# Introduction to End-to-End RAPIDS Workflows

This tutorial will teach developers how to build an end-to-end workflow with cuDF, cuML, and accelerated XGBoost. You will have the chance to ingest data, conduct ETL, perform EDA, train an XGBoost model, and use SHAP to gain insights into the predictions made by the model. 


We're going to be working with data from the [CitiBike data set](https://ride.citibikenyc.com/system-data). CitiBike is a bike rental company which operates in NYC. Bikes are 'stored' at docking stations around the city, and users can rent a bike and return it to any docking station. We will use the historical information to attempt to predict the duration of a user's ride, given their starting station, as well as some other information. 


Before we begin, we're going to check what kind of GPU we have using [nvidia-smi](https://developer.nvidia.com/nvidia-system-management-interface). `nvidia-smi` has a whole range of functions described at the link. We are just going to use it to see general information about our GPU.

In [None]:
!nvidia-smi

Here we see that we have a [16 GB card](https://www.google.com/search?q=mib+to+gb&ei=3s07YsmeELHt9AP4z5zgDg&ved=0ahUKEwjJhbPQ0N32AhWxNn0KHfgnB-wQ4dUDCA4&uact=5&oq=mib+to+gb&gs_lcp=Cgdnd3Mtd2l6EAMyBwgAEEcQsAMyBwgAEEcQsAMyBwgAEEcQsAMyBwgAEEcQsAMyBwgAEEcQsAMyBwgAEEcQsAMyBwgAEEcQsAMyBwgAEEcQsAMyBwgAELADEEMyBwgAELADEEMyBwgAELADEEMyBwgAELADEEMyCggAEOQCELADGAEyCggAEOQCELADGAEyCggAEOQCELADGAEyDwguENQCEMgDELADEEMYAjIPCC4Q1AIQyAMQsAMQQxgCSgQIQRgASgQIRhgBUABYAGCABmgBcAF4AIABAIgBAJIBAJgBAMgBEcABAdoBBggBEAEYCdoBBggCEAEYCA&sclient=gws-wiz). If we had multiple cards, we would use `dask_cudf`. This will be covered in another notebook. 

## Importing the data

The CitiBike data is available for download directly from an s3 bucket. In the following cell, we import the data from 2014 only. You can expect the import to take around 30 seconds. 

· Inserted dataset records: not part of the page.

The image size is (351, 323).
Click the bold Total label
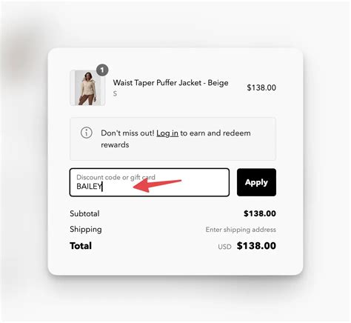click(x=81, y=246)
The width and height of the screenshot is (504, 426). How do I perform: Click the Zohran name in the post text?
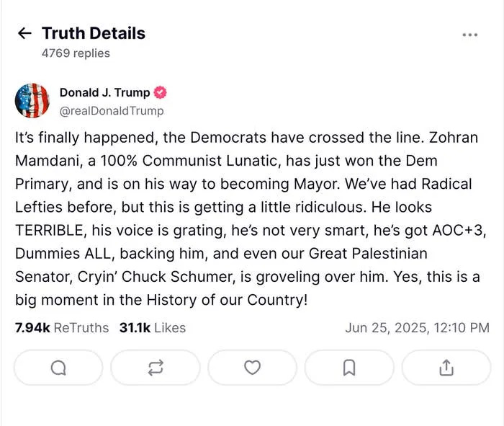pyautogui.click(x=452, y=138)
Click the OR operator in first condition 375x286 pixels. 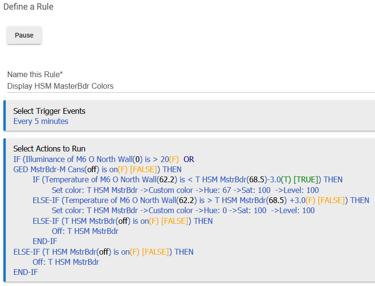189,159
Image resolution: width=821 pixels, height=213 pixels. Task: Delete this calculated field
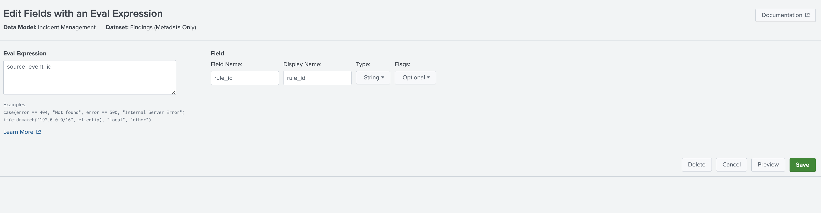[696, 165]
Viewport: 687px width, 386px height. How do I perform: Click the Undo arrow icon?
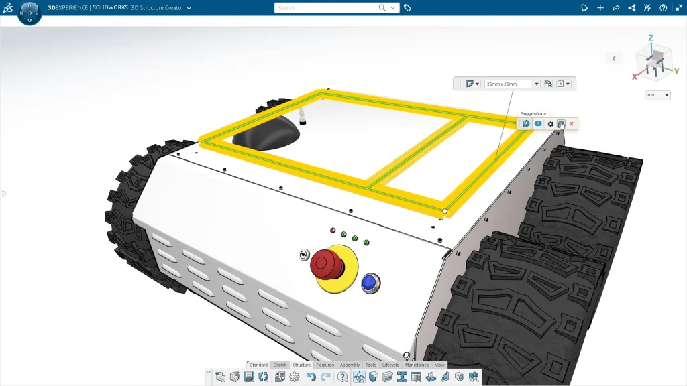point(311,377)
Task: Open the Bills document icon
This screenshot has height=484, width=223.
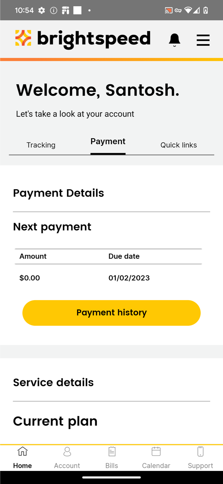Action: coord(112,452)
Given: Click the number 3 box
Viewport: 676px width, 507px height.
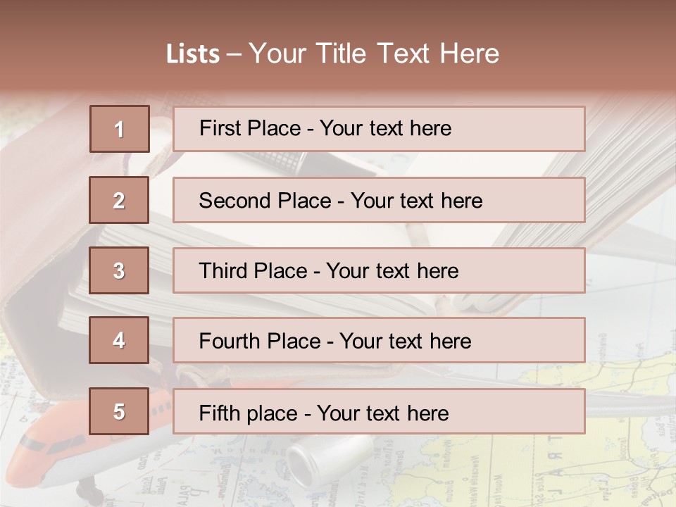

_You can change the years and the number of years in the cell below by altering `START_YEAR` and `END_YEAR`. Just remember that the `range()` function in Python excludes the `END_YEAR`._

In [None]:
import os
import time
import cupy as cp
import cudf 


START_YEAR = 2014
END_YEAR = 2015 

data_dir = './bike/'
if not os.path.exists(data_dir):
    print('Creating bike directory')
    os.system('mkdir -p ./bike')

url = 'https://s3.amazonaws.com/tripdata/YEARMONTH-citibike-tripdata.zip'
    
def get_year(START_YEAR):
    for month in range(1,13):
        period = str(START_YEAR)+'{:02}'.format(month)
        url_current = url.replace('YEARMONTH', period)
        df = cudf.read_csv(url_current, compression='zip')
        df.to_parquet('./bike/{}/{}.parquet'.format(str(START_YEAR),period), compression='snappy', overwrite=True)
        print("{}/{} saved to local storage".format(START_YEAR, month))
        del df

for year in range(START_YEAR, END_YEAR):
    path = './bike/{}'.format(START_YEAR)
    if not os.path.exists(path):
        os.system('mkdir -p {}'.format(path)+'/')
        print('Downloading to {}'.format(path))
        t0 = time.time()
        get_year(START_YEAR)
        t1 = time.time()
        print("{} download time: {} seconds".format(START_YEAR, round(t1-t0),3))
    else:
        print(str(year)+" already locally available")


Below, we read the data we saved to our local hard drive into one large cuDF DataFrame.

In [None]:
months = ['{:02}'.format(month) for month in range(1,13)]
files = ['./bike/'+year+'/'+year+month+'.parquet' for year in os.listdir('bike') for month in months]
df = cudf.read_parquet(files[0])
for file in files[1:12]:
    _df = cudf.read_parquet(file)
    df = cudf.concat([df,_df])

Let's look at the data. 

In [None]:
df.head()

The spaces in the column names are a pain to work with, so let's change that.

In [None]:
df.columns = [column.replace(' ', '_') for column in df.columns]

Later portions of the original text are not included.